TJ/MT obriga revendedora a entregar veículo com isenção fiscal a consumidor PcD

Resumo:

  • Revendedora de carro negou-se a entregar veículo com isenção fiscal a consumidor PcD, alegando que a venda não havia sido efetivada e que programa que concedia o benefício havia se encerrado
  • Tribunal entendeu que, mesmo sem contrato formalizado, a publicidade e os documentos emitidos pelo fornecedor vinculam a empresa ao cumprimento da oferta, especialmente quando envolvem benefícios fiscais destinados a pessoas com deficiência

A Segunda Câmara de Direito Privado do Tribunal de Justiça de Mato Grosso decidiu, por unanimidade, manter a determinação de entrega de um veículo adquirido com isenção fiscal por um consumidor com deficiência, mesmo sem contrato formalizado.

Inicialmente, o consumidor ingressou com ação de obrigação de fazer cumulada com indenização por danos morais e, na primeira instância de julgamento, obteve tutela de urgência para que a fornecedora lhe entregasse o veículo automático, no prazo de 30 dias, sob pena de multa.
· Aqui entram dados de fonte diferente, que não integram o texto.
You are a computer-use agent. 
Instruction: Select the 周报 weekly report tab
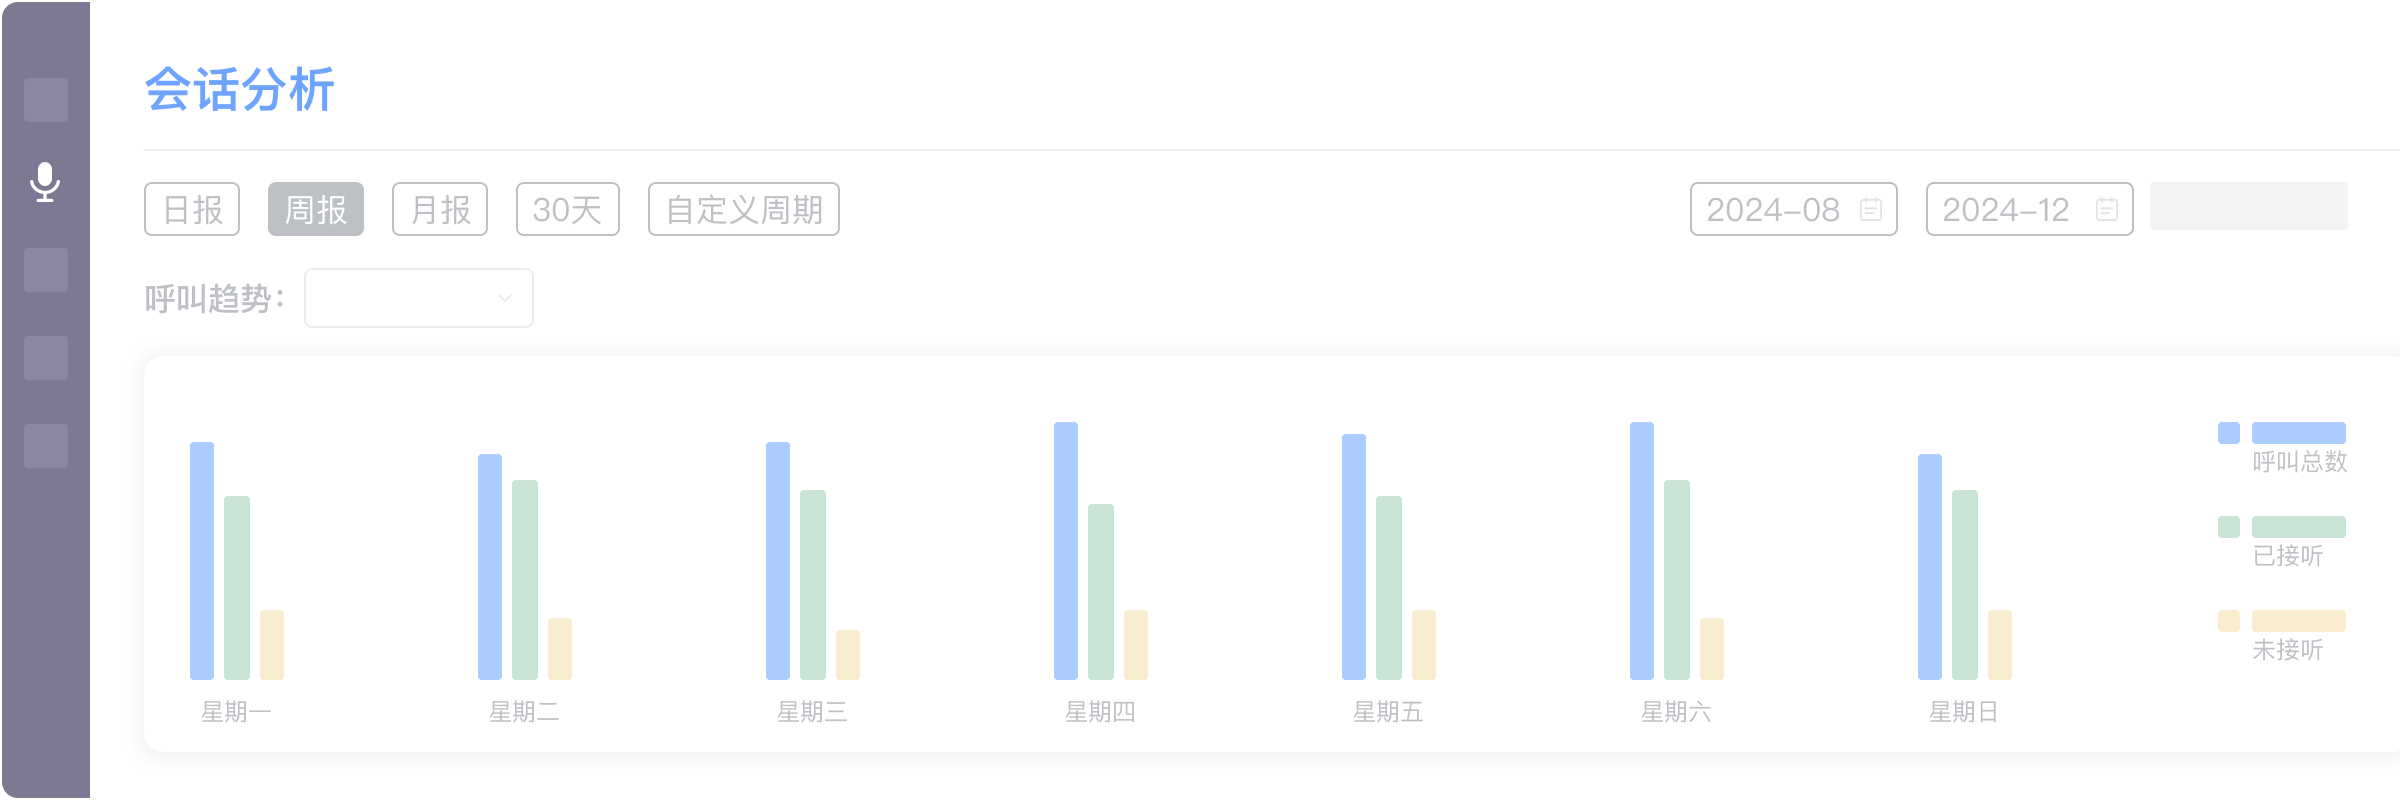316,209
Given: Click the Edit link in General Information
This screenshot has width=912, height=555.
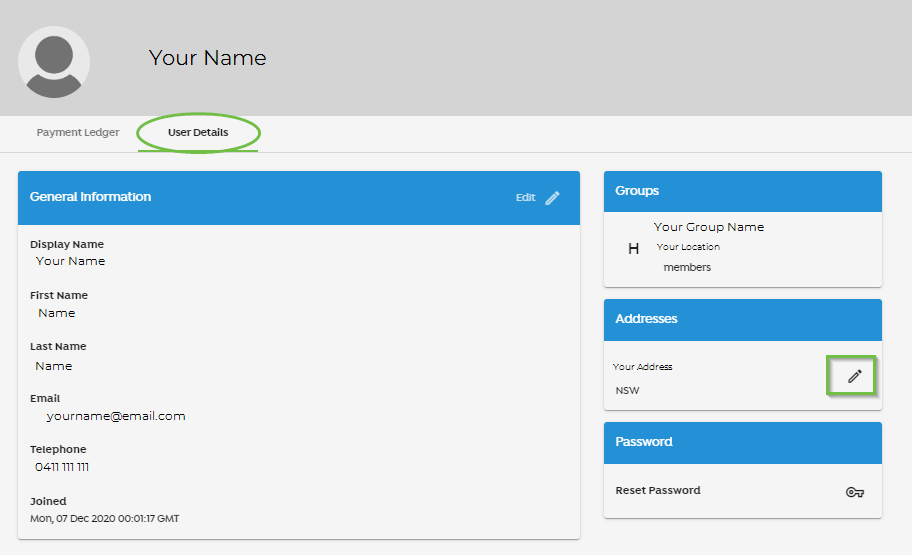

A empresa então recorreu, alegando inexistência de contrato formal, ausência de pagamento e risco de “dano inverso” pela entrega compulsória do automóvel.
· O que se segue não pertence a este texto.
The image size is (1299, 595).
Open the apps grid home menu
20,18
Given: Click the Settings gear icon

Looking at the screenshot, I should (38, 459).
Em sua análise do caso, a desembargadora relatora, Maria Helena Gargaglione Póvoas entendeu que a documentação apresentada pelo consumidor antes do encerramento oficial do programa de isenção fiscal, somada à declaração de venda emitida pela fornecedora, configurava vínculo obrigacional suficiente para legitimar a tutela de urgência, conforme previsto no artigo 30 do Código de Defesa do Consumidor.

“Toda informação ou publicidade, suficientemente precisa, veiculada por qualquer forma ou meio de comunicação com relação a produtos e serviços oferecidos ou apresentados, obriga o fornecedor que a fizer veicular ou dela se utilizar e integra o contrato que vier a ser celebrado”, citou.

A relatora destacou ainda que a recusa da empresa em entregar o carro é considerada violação da boa-fé objetiva e da confiança legítima, além de representar risco de dano irreparável ao consumidor, que ficaria privado de meio essencial para sua mobilidade.

Com relação ao dano inverso, a desembargadora considerou tal alegação genérica, além de ser mitigável por eventual execução reversa ou compensação futura. “Ademais, diferentemente do alegado pela agravante, a entrega do bem não se revela irreversível, podendo ser revertida judicialmente mediante medidas de recomposição econômica. Já a omissão na entrega, nesta fase, representa prejuízo irreparável ao consumidor vulnerável, que não pode ser suprido a posteriori sem perda substancial de eficácia do provimento final”, registrou.